Forse sarebbe bastata la ri-lettura espositiva degli aveugles per i criptoportici, poiché questo lavoro è di una forza e compattezza che non contempla integrazioni. Ma l’artista ha scelto – probabilmente anche per l’ampio spazio a disposizione da riempire – di includere sia tele fotografiche ormai rese astratte dai funghi e disposte direttamente sul pavimento, sia oggetti personali – come un vestito appeso, due valige, un materasso con lenzuola e cuscini – che rappresentano momenti della sua esistenza (in alcuni casi documentati da altre fotografie e da didascalie esplicative), per consegnarle definitivamente all’oscurità e alla morte.

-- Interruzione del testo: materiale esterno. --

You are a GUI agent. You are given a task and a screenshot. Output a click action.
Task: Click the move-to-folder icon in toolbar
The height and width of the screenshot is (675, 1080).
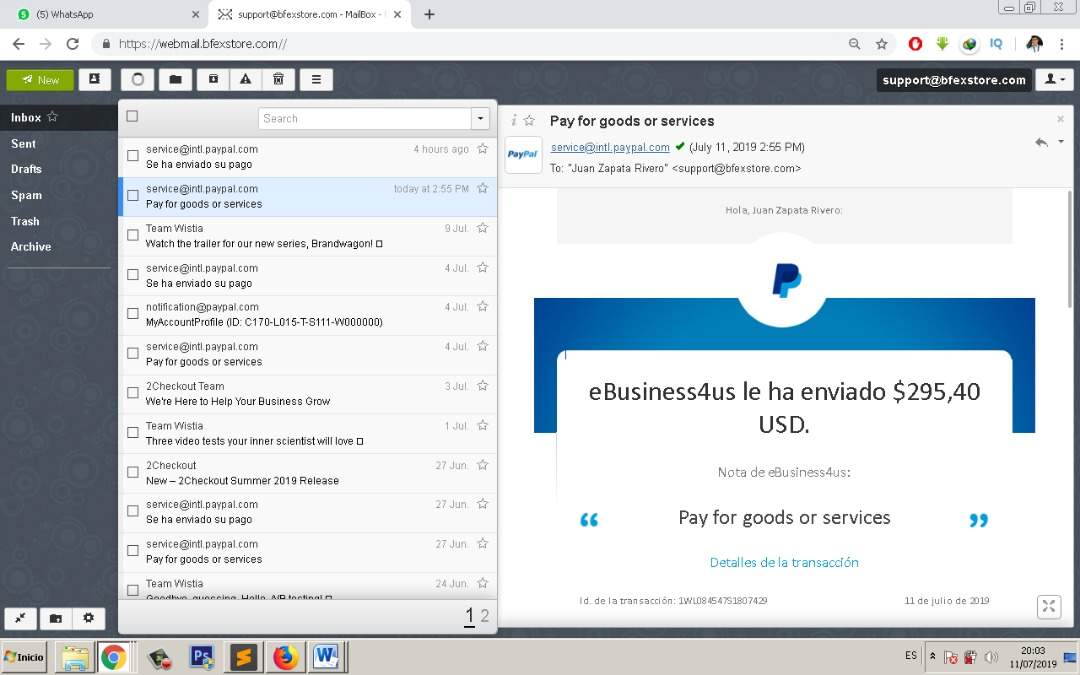coord(174,80)
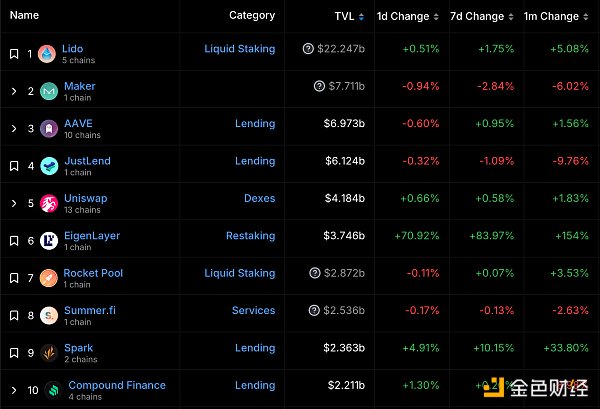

In quel «non si possono né donare né buttare» c’è l’ennesimo senso di sospensione che pervade l’arte in tutte le sue manifestazioni e l’opera della Calle nel suo insieme. Il non potersi privare dello sguardo (anzi, al contrario, cercare di restituirlo a coloro che non lo hanno mai avuto) e al tempo stesso essere consapevole della sua finitezza, del fatto che prima o poi lasceremo questo mondo e, insieme ad esso, la possibilità di osservarlo e di fotografarlo.